Cut when one-third of the flowers on the stem have opened.

Lavatera

This old flower has made a comeback, and producers have developed new strains.

Lavatera has a vase life of five to eight days and gives gardeners a lot of bang for the buck.

Also called mallow, many of the blossoms look like glossy hibiscus or hollyhocks. The flowers span 3 to 4 inches.

Suited to all areas, lavatera blooms mid July until frost in moist, fertile soil.

Cut when several flowers have opened.

Rudbeckia

Known as gloriosa daisy, coneflower and black-eyed Susan, this North American native blooms nonstop, even in partial shade, from midsummer until frost.

In an arrangement, the flowers last a week or two.

Most rudbeckias reach 24 to 42 inches high.

These tough plants technically are considered biennials or short-lived perennials but are treated as annuals.

Harvest flowers that have tight centers. Then, strip the leaves and place the stem in cool water spiked with sugar before arranging.

Scabiosa

Also called mourning bride and pincushion flower, these dense, mounded blossoms span the color spectrum from blue and lavender to pink and white.

Their vase life is five to seven days.

The fragrant, 3-inch flowers also attract butterflies.

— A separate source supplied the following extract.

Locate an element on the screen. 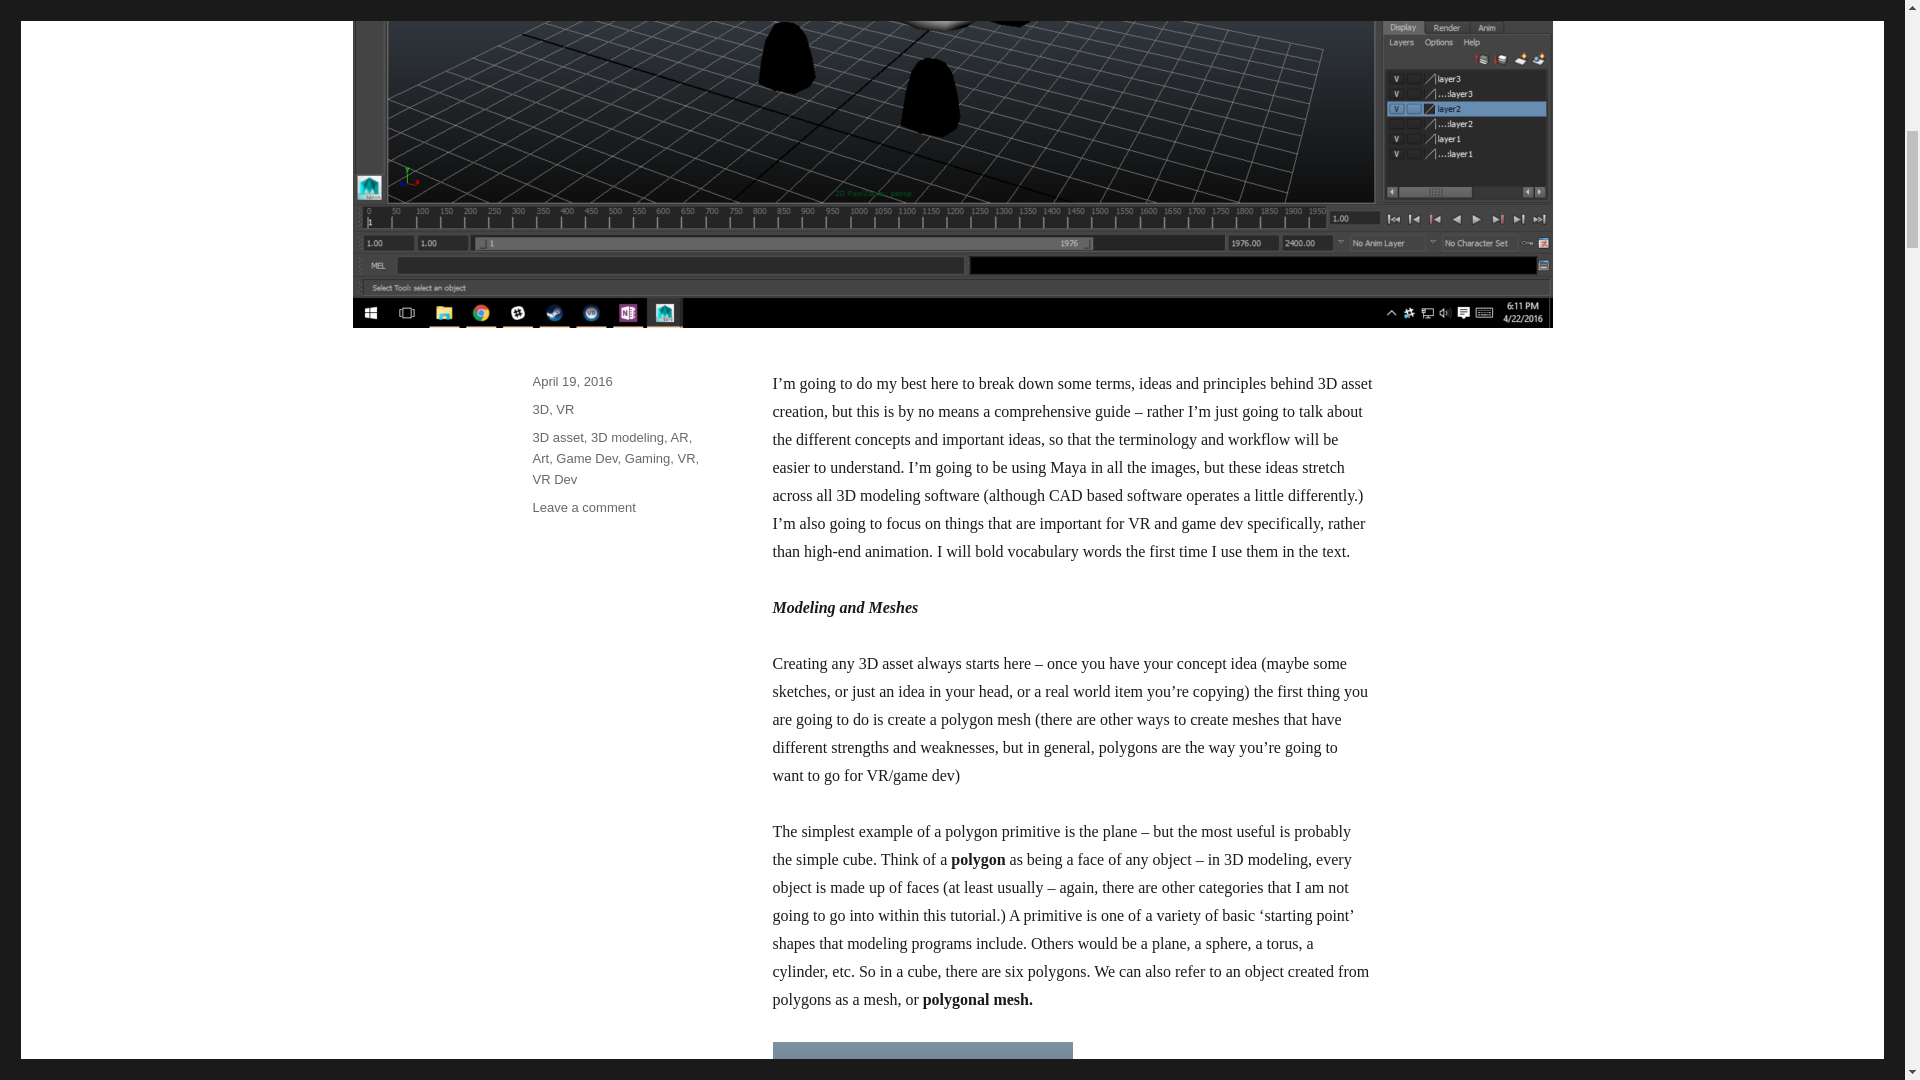 This screenshot has height=1080, width=1920. 3D is located at coordinates (540, 408).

The small, lavender-blue pincushions of starflower ripen into coral-bronze seedheads, perfect for drying.

Scabiosas grow 24 to 48 inches tall.

In moist, well-drained, fertile soil, they will bloom summer to frost.

Cut after most of the florets have opened, strip the lower leaves, split the stems and condition in cold water before using as a filler or as a round accent in an arrangement.

Snapdragons

These brilliant spires last up to two weeks in the vase.

They come in every shade but blue but make for an especially dramatic landscape in monochromatic designs.

The stems are 18 to 36 inches long, so they can make nice vertical accents in annual arrangements.
Snaps prefer partial shade in hot areas and fertile soil.

Stretching layers of 4-by-4-inch mesh between corner posts over growing plants helps the stems grow straight.

The flowers last from late spring to frost.

When you’re ready to gather the snapdragons, take a pail of water with you into the garden. Cut when the lower flowers are open and submerge them in the water, up to the lowest row of flowers. When you bring the flowers inside, recut the stems under water.

Statice

Good fillers for fresh and dried displays, statice lasts about 14 days.

Given rich, well-drained soil, these flowers result in crisp sprays of rainbow colors.

Statice stunts very easily in its flat, so purchase the plants from a smaller nursery that knows they must be transplanted before buds appear.

Most types grow between 24 and 30 inches tall.

Russian statice forms 18-inch-tall pink pokers perfect for nosegays.

Statice blooms all summer until frost.

Harvest during dry weather when most florets show color.

You can store statice in water and refrigerate several weeks.

Sunflowers

Sunflowers are tough and last up to a week in the vase.

Most will top 5 feet unless you plant them closely together in beds or in whiskey barrels to control the height.

There are new, pollenless types that are single-stemmed and thus cleaner to display as well as longer lasting in arrangements.

However, you get more flowers per plant from a branching version, such as valentine or autumn beauty.

In well-drained soil, sunflowers bloom all summer.

Cut newly opened flowers, and scald stem ends in boiling water.